If you really like the look of a serpae but don't want to deal with the nipping you could try a small shoal of Red Phantom Tetras. You could keep them in smaller groups than serpaes, you wouldn't need 10-12. You could do a group of 4-5 with a 1 male to 3-4 females. All the nipping and aggression will be contained to the group. I keep black Phantoms which are basically the same fish, and the spawning displays they put on are really fun to watch. The males flare at each other and swim sideways for hours on end. The females will nip the hell out of each other at first but once a pecking order is established they settle down. Any damage they do to each other will heal unbelievably fast. The only time they bother other fish is when they steal their food. I've never had them nip any of their other tankmates.

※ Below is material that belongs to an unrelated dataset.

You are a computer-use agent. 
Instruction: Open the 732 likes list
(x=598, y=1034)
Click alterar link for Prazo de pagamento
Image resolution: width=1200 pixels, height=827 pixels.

At first I hated them and thought they were the biggest mistake I've ever made, but now I love 'em


----------



## ThisDragonisNerdy (Mar 28, 2015)

.. That's an excellent idea! I like the look of the phantoms! Hmm, do you think the black and red ones would school together? Oh, but the reds probably wouldn't display the behavior your talking about.. well anyway, thanks! Tomorrow I'll return the serpae.


----------



## MikeG14 (May 31, 2014)

Phantoms don't really school like other tetras, they just kinda hang out together in a loose group. From what I understand the reds & blacks are pretty much the same fish. I really don't see a problem keeping them together. Reds can be hard to come by but the blacks are easy to find. 

The males will be lighter in color and have a long droopy dorsal fin that they raise like a sail when they display. Females will be stockier and have red in their ventral & anal fins. If they look washed out in the store they will color up in about a week with good food. Any nips you see in their fins will heal once they settle into a group.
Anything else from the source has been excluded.